4. Do More of What You Love
We can lose ourselves in relationships, work and the exigencies of life to discover that we have stoped doing many of the things we love. What brings you great joy? What is something that you’ve always said you wanted to start but never did? Have you longed to have time to write? Have you wanted more time to hike or bike? Have you wanted more time to swim, paint, research, etc. Different color personality tendencies drive us toward different interests. What are the things you feel you have put on hold and now is the time to check them out?
This is also a great time to add in more self-care activities. Go get that massage or facial. Go stay in the cabin in the woods you have fantasized about. Go back to school and get that degree you have always wanted. Look within, find the dreams that live there and reach for them.
5. Find Support and Inspiration
When healing, feeling betrayed or broken, you are extremely vulnerable. Hope is ever more valuable now. Select those things that matter to you to focus on. Be careful who you choose to confide in right now. The worst thing you can do is receive advice that won’t help you move forward. Get involved in a church you enjoy. Dig back into your faith and values and reacquaint yourself with those values that are the rock upon which you feel good about standing.

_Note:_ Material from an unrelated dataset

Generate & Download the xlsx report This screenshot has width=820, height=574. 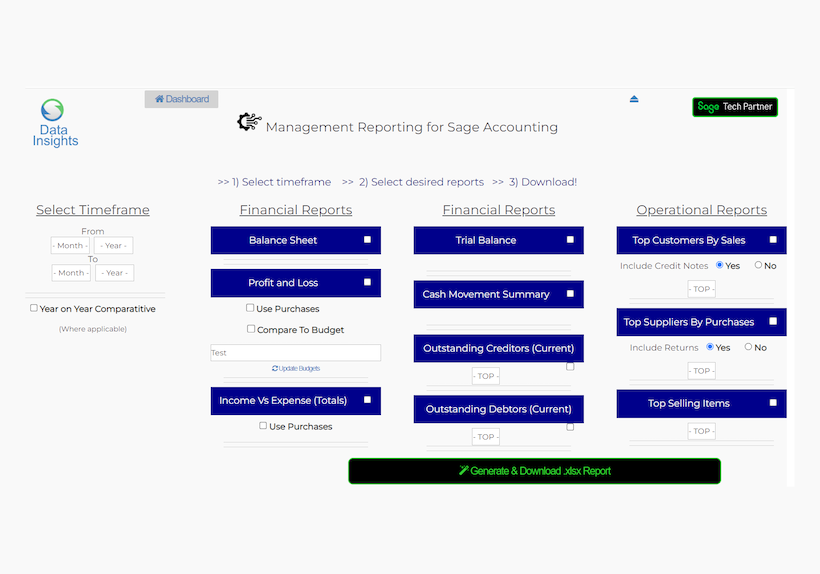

Find a singles group that is interesting. Have you wanted to learn cooking? Tennis? Dancing? Surround yourself with healthy friends that are living life you want to emulate. Find people who will support what is the best of you and best for you during this time. It’s not about the quantity of friends but the quality.
6. Seek Answers, Understanding and Professional Help
This is a difficult time for you, but the good news is that it is YOUR time. Use it well. Seek answers to your most burning questions, especially about how to better communicate in relationships. This might be the time for you to enroll in an online course like Relationship Help at Home, which allows you to basically get a master’s degree in communication, personality and relationships in the comfort of your own home. Insight is vital to growth, and you may be unable to gain it on your own. We all have blind spots and areas where we need to grow and heal.
You can always find a coach and/or therapist to help you build resilience, accomplish your goals, and gain a deeper perspective on your life. You can attend a weekend intensive to learn about communication and relationships like Relationship Help Resort. But if flexibility and keeping the costs down is one of your main focuses, again, look into Relationship Help at Home.
Healing is a journey, so give yourself time, information, answers and especially compassion. Every day you will get better, stronger, clearer and feel more like the you, you want most to be.